Automatic scaling features are available so that additional clusters can be assigned and de-prepared based on workload requirements. The automatic scaling is controlled by a customer-specified number of cluster counts minimum and maximum. BI tools and other query clients simply connect to a single endpoint and can remain blissfully unaware of the existence of multiple clusters. The data chip platform directs all endpoint requests to a specific cluster in the appropriate load balancing mode.
Start your engine
SQL Analytics endpoints use Delta Engine and Photon technology, which were added to databases in June. One way of thinking about Delta Engine is as an optimized C ++ – based rewriting of Spark SQL engine. But it really goes beyond that, as Photon delivers a vectorized query engine that, according to Databricks, offers fast parallel processing; up to 5 times faster scan performance a cost-based query optimization performance adaptive query that dynamically reschedules queries on the run and dynamic runtime filters that improve data jumps with greater granularity for even faster queries.
Prior to Delta Engine added databases Delta Lake databases capabilities (and subsequently open sources for working with Apache Spark).

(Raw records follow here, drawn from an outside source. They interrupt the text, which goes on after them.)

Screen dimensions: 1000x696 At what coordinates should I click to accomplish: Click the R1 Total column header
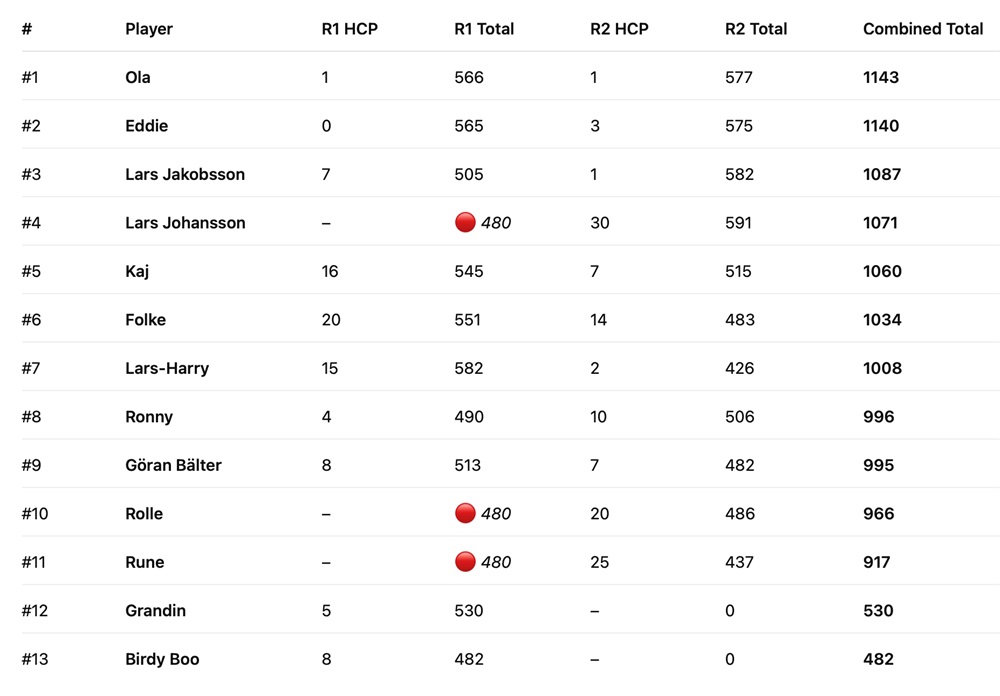(x=484, y=29)
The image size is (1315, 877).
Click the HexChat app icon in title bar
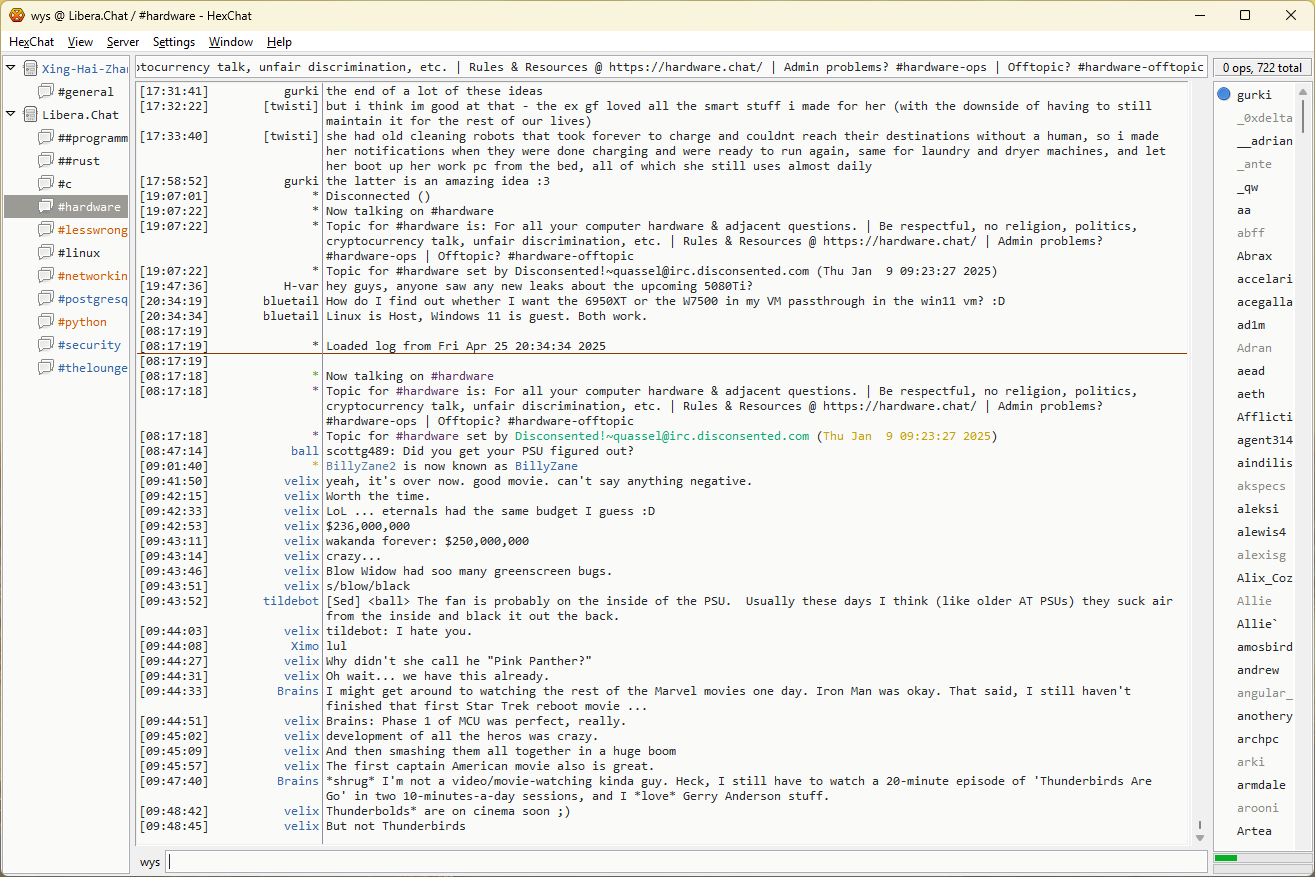[16, 15]
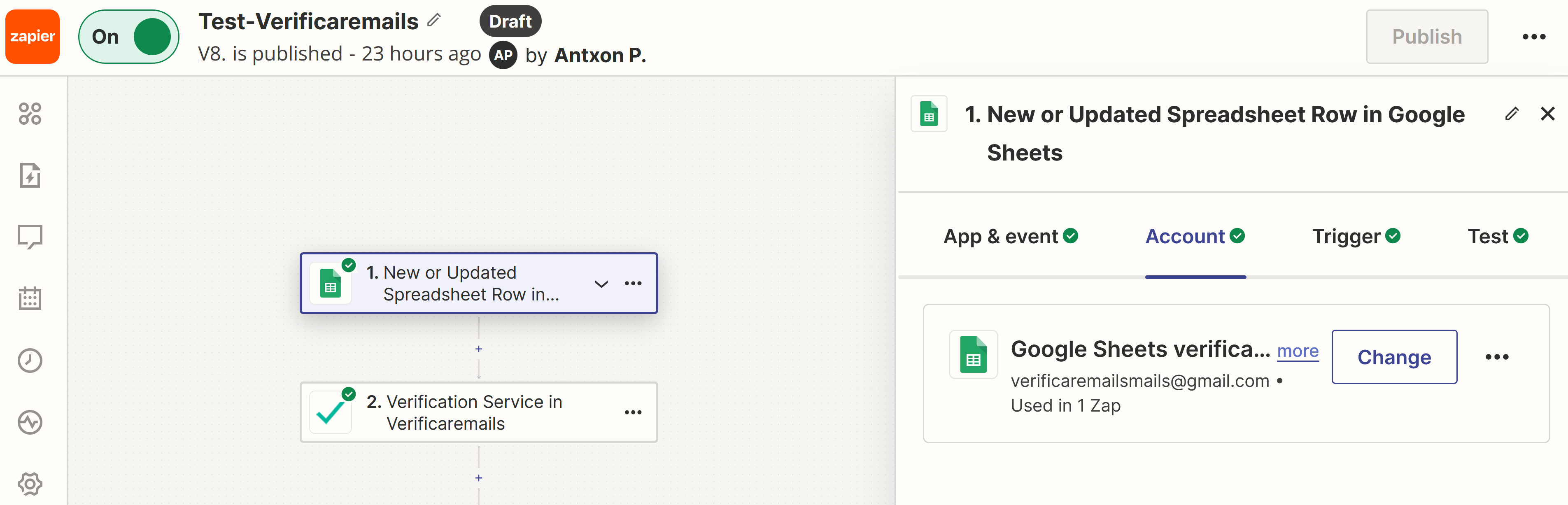Expand the step 1 dropdown chevron
This screenshot has height=505, width=1568.
click(x=601, y=283)

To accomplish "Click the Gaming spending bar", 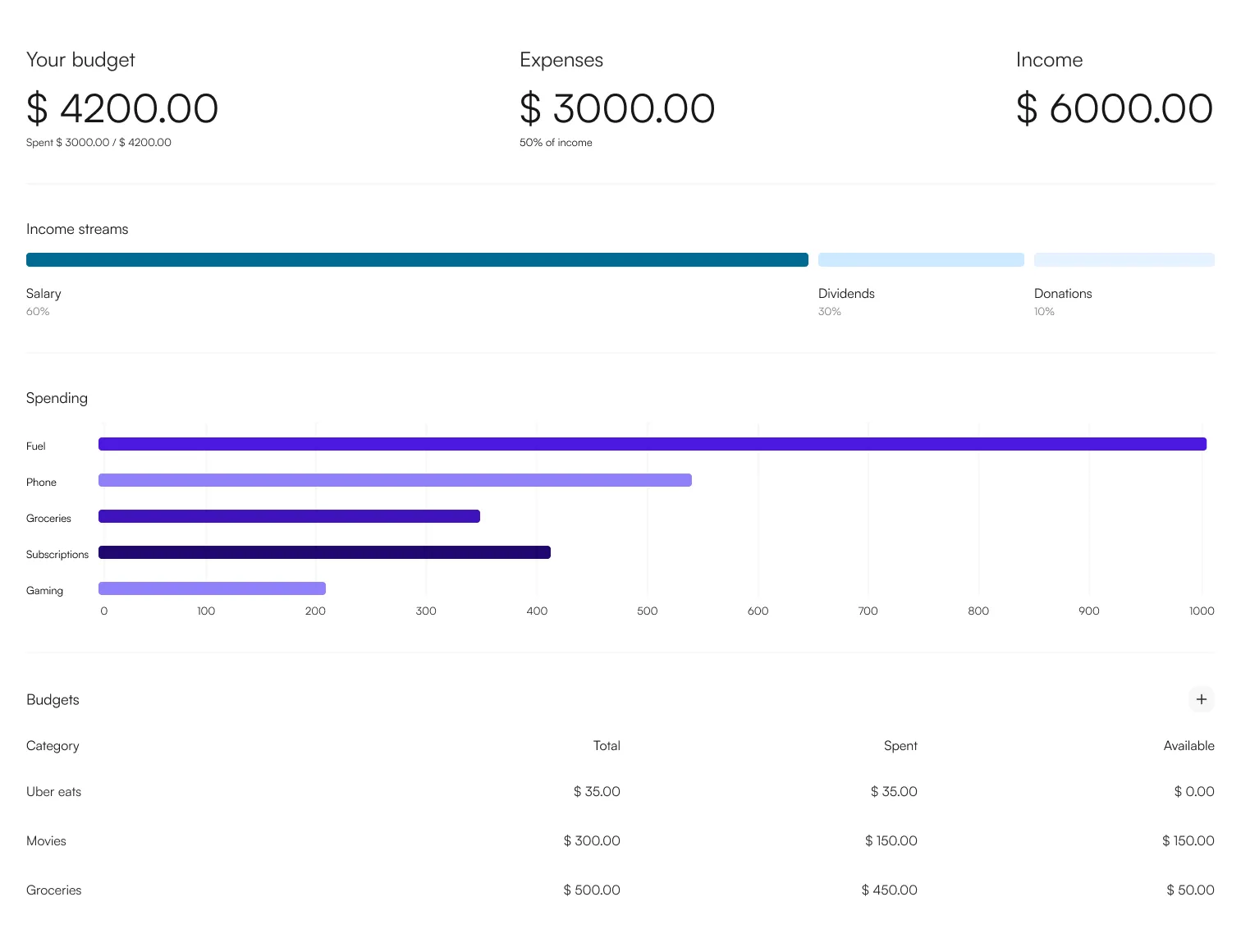I will [212, 588].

Delta Lake added the ability to update and delete data efficiently and do so within the framework of ACID transactions (atomicity, consistency, isolation, durability). Since most data lake technologies, including underlying file formats, are geared for reading rather than writing, this was a significant addition, adding support for data versioning and “time travel” queries as a consequence.
Data Warehouse platforms have supported ACID transactions and efficient updates and deletions all the time, which in some respects has made them more versatile than data lakes. The combination of Analytics endpoints, Delta Engine, and Delta Lake adds Databricks’ “data lakehouse” paradigm, making the data lake a viable alternative to a data warehouse in most utility cases.
Because this activation is implemented in the infrastructure layer, search engine optimizations become applicable not only from SQL Analytics Workspace, but also from third-party BI and data integration platforms. Probably for the reason BI juggernaut Table participates in the Databricks announcement today, as well as provider of ELT platforms (extract-load transformation) Fivetran.
Managers from both companies see the lakehouse model and its unifying effect as significant. Francois Ajenstat, Tableau’s Chief Product Officer, said “As organizations rapidly move their data to the cloud, we see a growing interest in conducting analytics on the data lake.” Fivetrans CEO George Fraser called Databrick’s SQL Analytics “a critical step in … combining traditional SQL analysis with machine learning and computer science”, adding that companies “should be able to … implement more analytics paradigms of an overall Lakehouse architecture support it. “
While similar Teradata and Snefnug can take issues with the notion of the data lake as a primary analytics repository, it is clear that databases and its partners see the model as legitimate. It’s also clear that Databricks is ready to invest what is needed to make the lakehouse model credible, and take its platform well past its inception as a commercially enhanced cloud-based Spark service. With the addition of SQL Analytics, databases get the opportunity to see that credibility is disproved or proven. It will be more competitive no matter what and customers will benefit from it.